The gold you own was made in a catastrophe. Not metaphorically — not in the sense that all wealth is forged in conflict, though that too may be true — but literally, physically, in an astrophysical event of staggering violence: two neutron stars, each more massive than the sun and each roughly the size of a city, spiraling into each other at a third the speed of light and merging in a collision so energetic that it distorted the fabric of spacetime, created a flash of gamma radiation detectable across the universe, and scattered into the surrounding space a quantity of gold that, when later calculated by astrophysicists, was found to exceed the mass of all the gold in the solar system combined. By a large margin.
The underground man of Dostoevsky — that radical, maddening, self-devouring figure from beneath the floorboards — hoards his coin. He counts it. He assigns to it the weight of his self-worth and the proof of his contempt for those who have more. But the coin, the ring, the ingot in the vault: these are the corpse-light of collapsed gods. This is not poetry. This is astrophysics. And the question of what it means to own something whose origin is this violent, this indifferent, this incomprehensibly old — that question is not answered by the price per ounce.

Available data>
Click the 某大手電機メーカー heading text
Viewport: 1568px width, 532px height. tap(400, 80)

* * *

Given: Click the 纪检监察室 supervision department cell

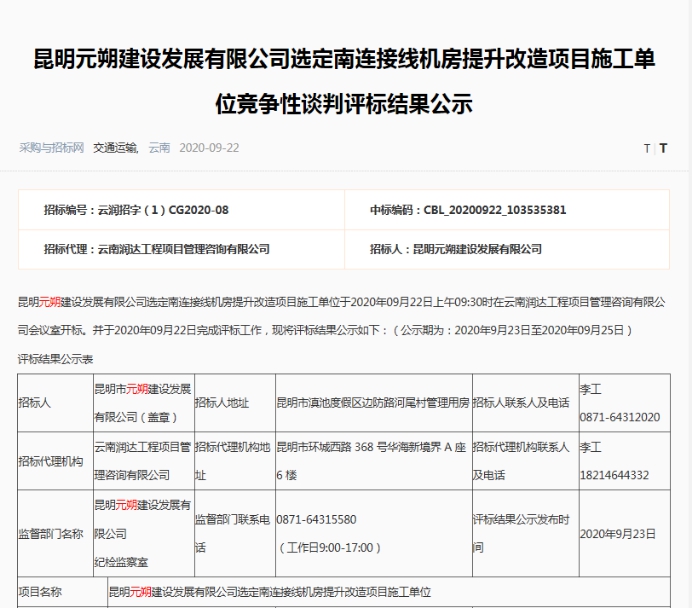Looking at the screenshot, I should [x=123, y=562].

==

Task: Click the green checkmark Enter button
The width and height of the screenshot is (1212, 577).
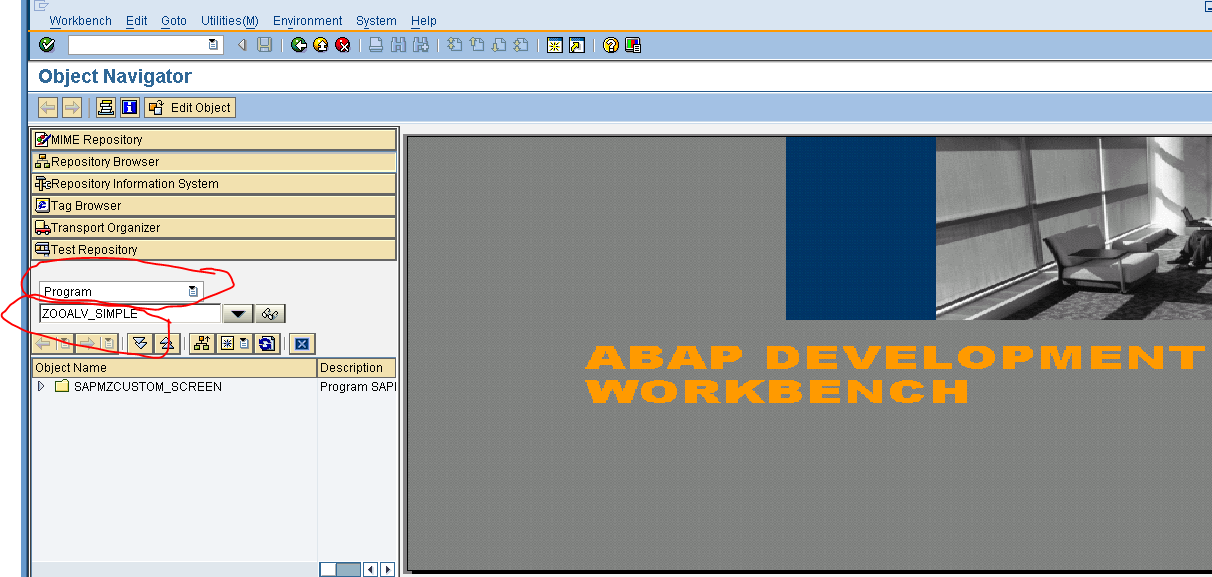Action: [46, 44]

Tasks>
a. In the passage about the origin of gold, roughly how large is each of the two neutron stars?
b. Carry on writing the passage about the origin of gold, starting after its final sentence.

Written responses>
a. Each is roughly the size of a city.

b.
The Event
On August 17, 2017, at 12:41:04 UTC, the LIGO detectors in Livingston and Hanford and the Virgo detector in Italy simultaneously registered a gravitational wave signal lasting approximately 100 seconds — far longer than the quarter-second chirp of GW150914, the first gravitational wave detection two years earlier. Longer because the inspiraling objects were lighter than black holes, their death spiral more gradual, the gravitational wave frequency audible to the instruments for nearly two minutes before the merger. The signal was designated GW170817.
What made GW170817 categorically different from any preceding gravitational wave event was what happened 1.7 seconds after the merger: the Fermi Gamma-ray Space Telescope, orbiting Earth, detected a short gamma-ray burst. The same event. Two separate physical phenomena, detected by completely separate instruments, produced signals arriving at Earth within two seconds of each other. This was the first multi-messenger astronomical observation of a gravitational wave source — the first time an event had been seen simultaneously in gravitational waves and in light.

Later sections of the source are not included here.